Damon Thorn
"Reforçou a segurança da propriedade?", ajeitei o terno, encarando meu beta.
"Sim, meu Alfa."
A sala de jantar principal da propriedade estava pronta para o jantar daquela noite. Velas acesas, taças alinhadas, cristais importados e uma mesa longa, preparada para acomodar os principais alfas da região. Convidados que, apesar de aliados, nunca deixavam de ser potenciais ameaças caso eu demonstrasse fraqueza.
Geralmente, eu suportava esse tipo de reunião. Alianças eram sempre bem-vindas — e minha alcateia era visada.
A cozinheira estava na cozinha, mas eu já conseguia sentir seu cheiro. Estava no ar antes mesmo do jantar ser servido. Eu não precisava vê-la para saber que ela estava ali. Meus sentidos nunca me enganavam.
Eu esperava que ela fizesse a comida como eu havia ordenado.
Os convidados começaram a chegar. Victor, meu beta, estava ao meu lado, como sempre.
"Tudo pronto, Alfa."
Discutimos alguns detalhes. A mesma chatice de sempre: territórios, ameaças, filhos, lobas desobedientes…
A humana surgiu carregando a travessa principal com uma segurança quase irritante. Os cabelos presos num coque baixo, o uniforme perfeitamente alinhado. Elegante. Controlada.
Parei de respirar por um segundo. A aura dela era quente demais. Distraía. Confundia.
Ela colocou o prato principal no centro da mesa com destreza, depois se voltou para os convidados, sem nem ao menos me dirigir um olhar.
"Boa noite, senhores. O prato principal é cordeiro ao molho de vinho com purê de batata trufado e legumes glaceados na manteiga de ervas. Tudo fresco e feito hoje", explicou com a voz firme.
Um silêncio breve se espalhou entre os alfas, seguido por murmúrios de aprovação.

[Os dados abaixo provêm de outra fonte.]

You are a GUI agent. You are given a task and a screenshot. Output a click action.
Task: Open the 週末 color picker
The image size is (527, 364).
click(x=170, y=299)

"Cheiro bom, senhorita..." disse Nathaniel, um dos alfas, se inclinando para observá-la com mais atenção.
"Hart", ela sorriu.
"Mas o prato não é a única coisa interessante por aqui."
Ele riu.
Meu sangue ferveu.
"Você sempre esconde essas joias aqui, Thorn?", acrescentou outro, cruzando os braços com um sorriso enviesado.
A mandíbula travou.
Caroline sorriu com educação, mas eu conhecia bem aquele olhar — estava desconfortável. Ela recuou, prestes a sair, mas Nathaniel esticou o braço e segurou o pulso dela com leveza.
"Já pensou em cozinhar em outro território, minha querida?"
A cadeira arrastou bruscamente no chão quando me levantei.
"Ela trabalha aqui, para mim, e só aqui." Minha voz saiu fria, firme, ecoando como uma ordem. "E se alguém mais tocar na minha cozinheira, eu vou arrancar a mão."
O silêncio caiu sobre a mesa.
Todos os alfas voltaram aos seus lugares, evitando me encarar.
"Pode se retirar, senhorita Hart", ordenei.
Caroline hesitou por um segundo, depois se virou e saiu da sala.
Victor me lançou um olhar de canto.
"Está perdendo a cabeça por ela, meu Alfa?", murmurou em tom baixo, só para mim.
"Não diga tolices. Ela é só uma funcionária", respondi entre dentes. "Que precisa aprender a não provocar a matilha."
Mas, no fundo, eu sabia. O que me incomodava não era ela cozinhar para todos eles.
E então aconteceu novamente.
Um dos alfas mais antigos, Harold, riu alto e bateu a taça sobre a mesa.
"Preciso dizer, Thorn, que comida deliciosa. Você deve nos convidar mais vezes para essas reuniões. Nunca comi algo tão bom."
Alguns risos se espalharam pela mesa, mas meu maxilar travou.